Extracted material:
◇ ◇ ◇ ◇

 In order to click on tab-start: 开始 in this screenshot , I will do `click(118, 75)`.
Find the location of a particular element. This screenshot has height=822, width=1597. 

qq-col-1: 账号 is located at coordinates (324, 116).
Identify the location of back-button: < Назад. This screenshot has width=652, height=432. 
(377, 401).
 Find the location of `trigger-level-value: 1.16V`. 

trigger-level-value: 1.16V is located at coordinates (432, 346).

◇ ◇ ◇ ◇

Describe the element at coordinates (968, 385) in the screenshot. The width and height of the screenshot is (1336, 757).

◇ ◇ ◇ ◇

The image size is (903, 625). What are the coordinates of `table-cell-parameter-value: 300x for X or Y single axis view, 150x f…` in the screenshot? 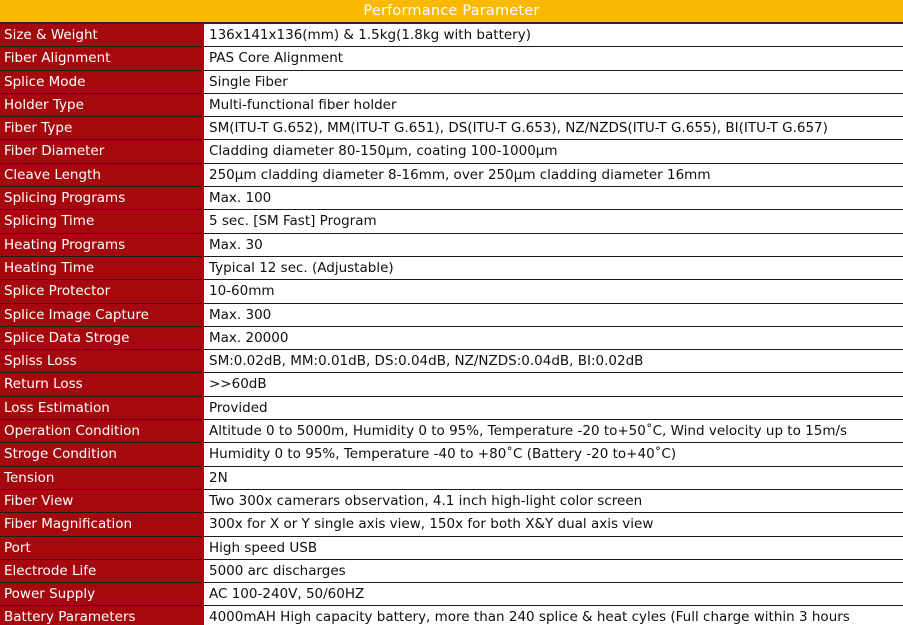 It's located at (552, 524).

◇ ◇ ◇ ◇

Task statement: Copy the records that start with the line containing "Find the location of a" and end with the line containing "trigger-level-value: 1.16V is", changing "location" to "position" and leaving everything else the same.

Solution to this task:
Find the position of a particular element. This screenshot has height=822, width=1597. 

qq-col-1: 账号 is located at coordinates (324, 116).
Identify the position of back-button: < Назад. This screenshot has width=652, height=432. 
(377, 401).
 Find the position of `trigger-level-value: 1.16V`. 

trigger-level-value: 1.16V is located at coordinates (432, 346).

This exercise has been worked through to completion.